You can’t just give up on someone because the situation’s not ideal. Great relationships aren’t great because they have no problems. They’re great because both care enough about the person to find a way to make it work.

Stage #4 – Appreciation stage

Well done, you’ve mastered the hardest bit of a relationship. Almost there! 🙂 The appreciation stage is where you’ve decided to make a commitment to accepting your partner’s flaws and have both set clear boundaries for one another. But guess what… once you truly learn to appreciate, this will be the beginning of much deeper and more intimate love.

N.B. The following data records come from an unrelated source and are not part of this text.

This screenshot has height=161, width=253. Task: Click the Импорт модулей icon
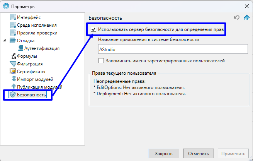pyautogui.click(x=13, y=79)
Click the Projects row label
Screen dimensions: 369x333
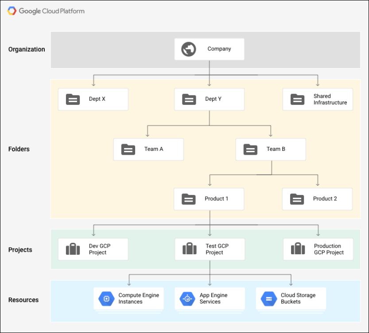(x=20, y=250)
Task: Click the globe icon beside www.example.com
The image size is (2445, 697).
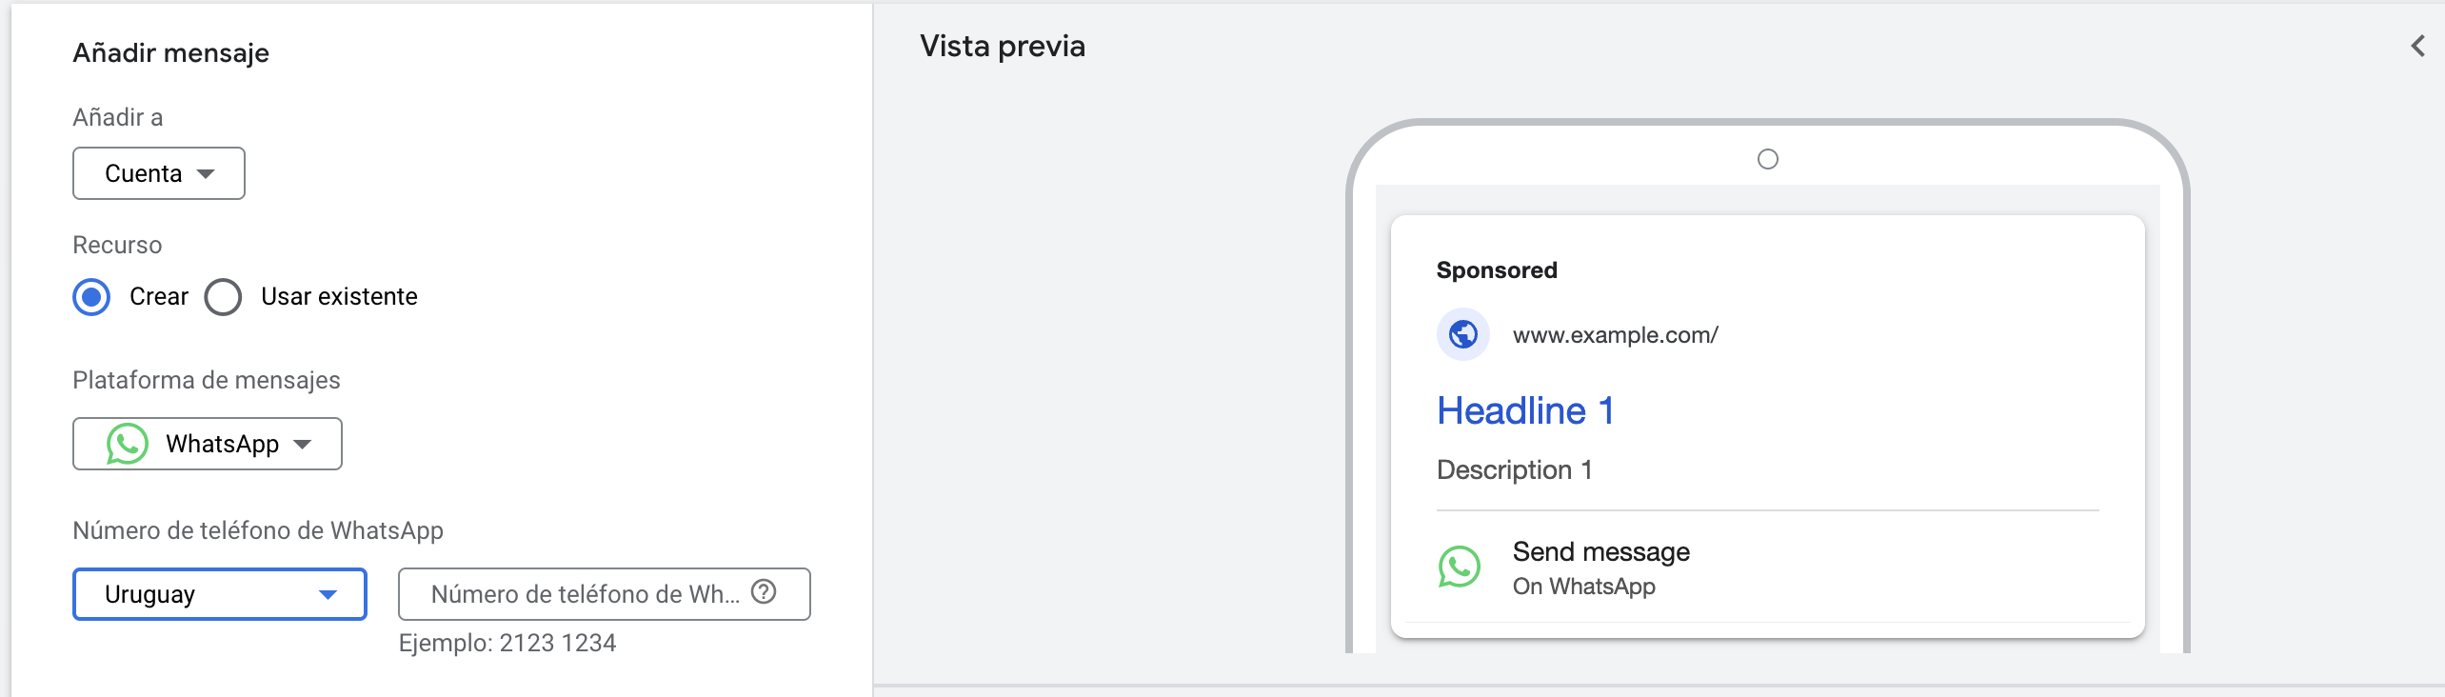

Trust and the ability to predict each other’s behavior in certain situations can be taken for granted. Value your partner as best as you can. Remember, there is only a single one of them out there.

Stage #5 – Arrival stage

Congratulations! The relationship has come a long way and reaching this stage will make all the doubts, fears and fights pay off. The arrival stage, is the stage where both partners have made the commitment to trust each other 100%. Sex will be better than it has ever been before. Once we truly appreciate we have a ‘healthy mentality’. This will automatically make us a lot more creative when it comes to making love to each other. Perhaps you may also start something together. A business, charity or anything similar. To all men, this is the time where a proposal might be just right.

Your relationship is now not only a gift to yourself, but also to your friends, family and the world.

Take-home message. Relationships are a constant experience of up’s and down’s you and your partner go through. Surely, times will get tough. Remembering why you have fallen in love with each other is a ​useful tool to use. Apply these stages to your relationship! This will not only help you gain clarity on where you and your partner currently are but also help you deal with times of difficulty.